Please quote exactly the lines below from the line containing "The height and width of the screenshot is (208, 342)." to the line containing "You are a computer-use agent. 399x209 pixels.", both lines included, and nothing else.
[[ Provided information open ]]
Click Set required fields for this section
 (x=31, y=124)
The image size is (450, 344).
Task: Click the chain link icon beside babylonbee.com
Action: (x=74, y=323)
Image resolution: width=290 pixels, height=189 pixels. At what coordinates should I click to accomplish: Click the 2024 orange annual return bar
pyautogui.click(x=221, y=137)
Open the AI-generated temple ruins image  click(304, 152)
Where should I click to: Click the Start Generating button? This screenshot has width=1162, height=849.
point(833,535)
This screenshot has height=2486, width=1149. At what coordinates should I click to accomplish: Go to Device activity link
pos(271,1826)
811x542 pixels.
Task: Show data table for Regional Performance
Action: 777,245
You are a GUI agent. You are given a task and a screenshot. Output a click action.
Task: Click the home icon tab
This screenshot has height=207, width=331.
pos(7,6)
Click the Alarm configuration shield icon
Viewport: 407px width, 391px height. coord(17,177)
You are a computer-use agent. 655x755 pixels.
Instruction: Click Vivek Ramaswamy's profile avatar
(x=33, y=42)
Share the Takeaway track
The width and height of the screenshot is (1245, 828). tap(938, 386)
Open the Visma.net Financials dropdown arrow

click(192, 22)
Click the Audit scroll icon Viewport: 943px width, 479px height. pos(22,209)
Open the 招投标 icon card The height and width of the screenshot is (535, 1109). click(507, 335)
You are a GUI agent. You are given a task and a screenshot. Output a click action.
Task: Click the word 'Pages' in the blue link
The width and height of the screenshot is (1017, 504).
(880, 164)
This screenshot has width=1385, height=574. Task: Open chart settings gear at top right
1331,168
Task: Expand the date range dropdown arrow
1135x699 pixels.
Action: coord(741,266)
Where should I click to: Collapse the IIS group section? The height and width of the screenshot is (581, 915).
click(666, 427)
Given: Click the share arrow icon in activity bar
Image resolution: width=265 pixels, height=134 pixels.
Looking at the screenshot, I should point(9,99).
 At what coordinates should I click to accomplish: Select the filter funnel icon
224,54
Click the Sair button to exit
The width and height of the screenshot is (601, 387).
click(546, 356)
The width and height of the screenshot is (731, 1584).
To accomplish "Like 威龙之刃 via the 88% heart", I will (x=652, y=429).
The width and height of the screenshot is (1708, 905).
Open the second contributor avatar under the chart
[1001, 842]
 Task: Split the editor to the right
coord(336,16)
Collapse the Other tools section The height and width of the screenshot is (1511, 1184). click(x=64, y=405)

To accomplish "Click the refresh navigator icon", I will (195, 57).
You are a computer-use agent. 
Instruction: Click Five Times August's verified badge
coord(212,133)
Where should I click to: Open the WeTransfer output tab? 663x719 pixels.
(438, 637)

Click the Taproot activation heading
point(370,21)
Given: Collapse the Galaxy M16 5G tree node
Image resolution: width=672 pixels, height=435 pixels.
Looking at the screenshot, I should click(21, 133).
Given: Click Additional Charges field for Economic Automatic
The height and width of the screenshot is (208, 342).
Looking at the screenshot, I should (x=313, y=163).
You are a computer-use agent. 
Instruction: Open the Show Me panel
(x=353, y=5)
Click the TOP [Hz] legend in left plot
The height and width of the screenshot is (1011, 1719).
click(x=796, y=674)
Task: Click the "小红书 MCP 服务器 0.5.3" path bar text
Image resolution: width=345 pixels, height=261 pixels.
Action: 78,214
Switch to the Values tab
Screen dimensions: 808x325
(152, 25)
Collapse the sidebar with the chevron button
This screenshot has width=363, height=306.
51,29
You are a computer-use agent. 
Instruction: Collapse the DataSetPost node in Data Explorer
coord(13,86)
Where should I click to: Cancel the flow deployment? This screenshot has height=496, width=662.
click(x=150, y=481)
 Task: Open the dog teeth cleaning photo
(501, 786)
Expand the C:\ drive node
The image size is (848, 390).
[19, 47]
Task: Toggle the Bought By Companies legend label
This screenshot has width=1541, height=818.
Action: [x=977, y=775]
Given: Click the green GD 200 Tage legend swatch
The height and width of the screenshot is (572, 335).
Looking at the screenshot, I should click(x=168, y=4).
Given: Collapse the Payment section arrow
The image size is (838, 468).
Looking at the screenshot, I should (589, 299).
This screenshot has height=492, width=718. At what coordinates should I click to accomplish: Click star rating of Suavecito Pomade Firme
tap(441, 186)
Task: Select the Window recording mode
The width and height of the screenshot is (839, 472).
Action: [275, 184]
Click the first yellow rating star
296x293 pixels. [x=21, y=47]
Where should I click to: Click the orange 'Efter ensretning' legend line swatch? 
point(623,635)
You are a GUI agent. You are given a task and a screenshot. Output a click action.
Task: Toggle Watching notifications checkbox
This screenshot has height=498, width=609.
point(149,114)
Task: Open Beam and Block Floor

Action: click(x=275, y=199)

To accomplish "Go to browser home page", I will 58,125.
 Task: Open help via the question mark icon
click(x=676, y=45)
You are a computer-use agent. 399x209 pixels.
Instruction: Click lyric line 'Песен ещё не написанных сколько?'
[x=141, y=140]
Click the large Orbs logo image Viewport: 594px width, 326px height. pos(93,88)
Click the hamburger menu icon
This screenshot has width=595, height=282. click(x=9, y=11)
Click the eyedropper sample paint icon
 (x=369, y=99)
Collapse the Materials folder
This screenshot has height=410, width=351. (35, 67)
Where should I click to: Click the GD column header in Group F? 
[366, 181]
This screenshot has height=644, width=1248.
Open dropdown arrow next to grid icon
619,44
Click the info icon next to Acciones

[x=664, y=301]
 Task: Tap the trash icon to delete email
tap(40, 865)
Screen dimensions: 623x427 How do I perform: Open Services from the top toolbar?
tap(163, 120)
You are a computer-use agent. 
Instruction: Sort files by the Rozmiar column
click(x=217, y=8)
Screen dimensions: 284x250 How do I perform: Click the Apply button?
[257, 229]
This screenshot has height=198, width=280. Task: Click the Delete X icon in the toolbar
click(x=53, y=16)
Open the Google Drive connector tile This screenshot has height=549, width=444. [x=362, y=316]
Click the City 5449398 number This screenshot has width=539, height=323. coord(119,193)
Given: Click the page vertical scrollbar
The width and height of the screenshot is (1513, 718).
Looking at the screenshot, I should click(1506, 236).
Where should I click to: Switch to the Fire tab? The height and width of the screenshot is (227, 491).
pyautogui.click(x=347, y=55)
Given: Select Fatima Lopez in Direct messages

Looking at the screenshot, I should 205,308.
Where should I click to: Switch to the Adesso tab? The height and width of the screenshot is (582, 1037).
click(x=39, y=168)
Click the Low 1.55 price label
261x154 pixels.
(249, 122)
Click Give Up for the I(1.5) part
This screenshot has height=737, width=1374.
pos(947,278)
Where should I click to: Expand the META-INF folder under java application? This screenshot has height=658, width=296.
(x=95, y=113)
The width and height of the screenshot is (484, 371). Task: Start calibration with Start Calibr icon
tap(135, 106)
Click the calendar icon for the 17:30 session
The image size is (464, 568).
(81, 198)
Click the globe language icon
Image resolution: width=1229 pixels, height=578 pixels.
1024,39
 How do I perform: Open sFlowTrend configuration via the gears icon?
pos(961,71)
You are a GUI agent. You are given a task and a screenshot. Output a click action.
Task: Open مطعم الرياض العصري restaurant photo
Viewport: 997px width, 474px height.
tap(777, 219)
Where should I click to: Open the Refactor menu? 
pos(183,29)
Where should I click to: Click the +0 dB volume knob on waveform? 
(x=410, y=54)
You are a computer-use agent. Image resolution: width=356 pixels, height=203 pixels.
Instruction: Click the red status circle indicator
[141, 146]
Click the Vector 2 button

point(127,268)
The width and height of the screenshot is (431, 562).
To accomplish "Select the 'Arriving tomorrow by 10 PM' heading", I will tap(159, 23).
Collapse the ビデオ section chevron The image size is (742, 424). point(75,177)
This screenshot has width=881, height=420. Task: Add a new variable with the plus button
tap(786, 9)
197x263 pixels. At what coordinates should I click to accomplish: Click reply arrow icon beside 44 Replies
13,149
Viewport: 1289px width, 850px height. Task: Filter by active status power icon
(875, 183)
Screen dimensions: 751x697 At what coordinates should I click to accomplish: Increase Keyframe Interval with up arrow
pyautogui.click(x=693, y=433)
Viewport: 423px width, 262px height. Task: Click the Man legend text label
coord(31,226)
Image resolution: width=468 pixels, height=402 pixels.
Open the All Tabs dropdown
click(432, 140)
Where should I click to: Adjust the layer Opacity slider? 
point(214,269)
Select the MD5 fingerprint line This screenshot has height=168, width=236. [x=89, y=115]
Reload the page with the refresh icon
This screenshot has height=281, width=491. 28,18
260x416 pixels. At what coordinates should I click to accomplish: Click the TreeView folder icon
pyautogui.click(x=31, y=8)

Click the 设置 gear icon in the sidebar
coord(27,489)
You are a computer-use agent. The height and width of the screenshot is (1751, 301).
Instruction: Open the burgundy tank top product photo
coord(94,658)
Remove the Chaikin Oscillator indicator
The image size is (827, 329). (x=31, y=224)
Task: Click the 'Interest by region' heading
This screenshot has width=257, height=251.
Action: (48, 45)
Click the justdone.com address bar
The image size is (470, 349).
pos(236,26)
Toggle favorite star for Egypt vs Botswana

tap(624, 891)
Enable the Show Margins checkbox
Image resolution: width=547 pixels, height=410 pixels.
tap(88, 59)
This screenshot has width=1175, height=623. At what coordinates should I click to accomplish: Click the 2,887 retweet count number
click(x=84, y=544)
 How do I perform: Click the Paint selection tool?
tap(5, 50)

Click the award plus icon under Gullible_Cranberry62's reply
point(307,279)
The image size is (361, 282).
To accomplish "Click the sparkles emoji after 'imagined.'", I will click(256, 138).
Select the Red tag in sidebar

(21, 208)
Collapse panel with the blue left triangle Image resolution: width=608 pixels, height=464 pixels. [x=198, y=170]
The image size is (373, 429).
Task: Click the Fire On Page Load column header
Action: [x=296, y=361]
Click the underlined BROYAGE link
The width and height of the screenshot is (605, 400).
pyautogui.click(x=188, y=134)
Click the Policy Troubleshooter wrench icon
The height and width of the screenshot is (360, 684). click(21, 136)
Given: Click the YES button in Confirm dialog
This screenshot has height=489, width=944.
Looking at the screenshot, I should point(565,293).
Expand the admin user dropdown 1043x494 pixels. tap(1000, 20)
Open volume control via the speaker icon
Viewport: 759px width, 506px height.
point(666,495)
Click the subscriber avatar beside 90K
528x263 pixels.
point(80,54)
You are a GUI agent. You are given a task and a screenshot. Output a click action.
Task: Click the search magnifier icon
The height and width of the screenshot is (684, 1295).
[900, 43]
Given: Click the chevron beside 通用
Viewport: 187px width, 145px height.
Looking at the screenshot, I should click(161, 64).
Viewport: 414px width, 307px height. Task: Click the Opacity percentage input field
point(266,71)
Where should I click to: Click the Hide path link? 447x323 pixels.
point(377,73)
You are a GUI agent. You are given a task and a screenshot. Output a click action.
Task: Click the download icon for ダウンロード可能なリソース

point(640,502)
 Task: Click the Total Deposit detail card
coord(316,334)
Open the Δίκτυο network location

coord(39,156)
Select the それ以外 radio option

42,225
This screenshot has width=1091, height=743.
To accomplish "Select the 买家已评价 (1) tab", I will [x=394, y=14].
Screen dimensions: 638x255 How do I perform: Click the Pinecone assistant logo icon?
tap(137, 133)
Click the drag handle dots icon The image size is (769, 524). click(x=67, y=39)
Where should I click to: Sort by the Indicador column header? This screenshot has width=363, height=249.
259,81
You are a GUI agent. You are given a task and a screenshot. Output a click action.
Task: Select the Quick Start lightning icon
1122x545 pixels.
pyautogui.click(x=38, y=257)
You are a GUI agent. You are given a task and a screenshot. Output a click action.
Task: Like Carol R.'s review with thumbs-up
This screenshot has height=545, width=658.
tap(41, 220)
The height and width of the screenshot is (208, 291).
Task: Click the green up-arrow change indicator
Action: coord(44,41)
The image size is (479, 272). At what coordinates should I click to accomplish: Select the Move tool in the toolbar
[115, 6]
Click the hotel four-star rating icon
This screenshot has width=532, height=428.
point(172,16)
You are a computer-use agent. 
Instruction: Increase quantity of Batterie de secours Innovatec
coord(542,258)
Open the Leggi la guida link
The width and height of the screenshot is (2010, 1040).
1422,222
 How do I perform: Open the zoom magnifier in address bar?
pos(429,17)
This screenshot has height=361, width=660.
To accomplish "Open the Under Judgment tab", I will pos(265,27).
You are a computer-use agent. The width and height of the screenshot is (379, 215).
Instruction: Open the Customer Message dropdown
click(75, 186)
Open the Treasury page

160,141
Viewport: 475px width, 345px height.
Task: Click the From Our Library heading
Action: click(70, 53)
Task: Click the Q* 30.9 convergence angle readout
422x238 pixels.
[[ Provided information closed ]]
__Exercise answer__.
The height and width of the screenshot is (208, 342).
Looking at the screenshot, I should (x=313, y=163).
You are a computer-use agent. 
Instruction: Open the Show Me panel
(x=353, y=5)
Click the TOP [Hz] legend in left plot
The height and width of the screenshot is (1011, 1719).
click(x=796, y=674)
Task: Click the "小红书 MCP 服务器 0.5.3" path bar text
Image resolution: width=345 pixels, height=261 pixels.
Action: 78,214
Switch to the Values tab
Screen dimensions: 808x325
(152, 25)
Collapse the sidebar with the chevron button
This screenshot has width=363, height=306.
51,29
You are a computer-use agent. 
Instruction: Collapse the DataSetPost node in Data Explorer
coord(13,86)
Where should I click to: Cancel the flow deployment? This screenshot has height=496, width=662.
click(x=150, y=481)
 Task: Open the dog teeth cleaning photo
(501, 786)
Expand the C:\ drive node
The image size is (848, 390).
[19, 47]
Task: Toggle the Bought By Companies legend label
This screenshot has width=1541, height=818.
Action: [x=977, y=775]
Given: Click the green GD 200 Tage legend swatch
The height and width of the screenshot is (572, 335).
Looking at the screenshot, I should click(x=168, y=4).
Given: Collapse the Payment section arrow
The image size is (838, 468).
Looking at the screenshot, I should (589, 299).
This screenshot has height=492, width=718. At what coordinates should I click to accomplish: Click star rating of Suavecito Pomade Firme
tap(441, 186)
Task: Select the Window recording mode
The width and height of the screenshot is (839, 472).
Action: [275, 184]
Click the first yellow rating star
296x293 pixels. [x=21, y=47]
Where should I click to: Click the orange 'Efter ensretning' legend line swatch? 
point(623,635)
You are a GUI agent. You are given a task and a screenshot. Output a click action.
Task: Toggle Watching notifications checkbox
This screenshot has height=498, width=609.
point(149,114)
Task: Open Beam and Block Floor

Action: click(x=275, y=199)

To accomplish "Go to browser home page", I will 58,125.
 Task: Open help via the question mark icon
click(x=676, y=45)
You are a computer-use agent. 399x209 pixels.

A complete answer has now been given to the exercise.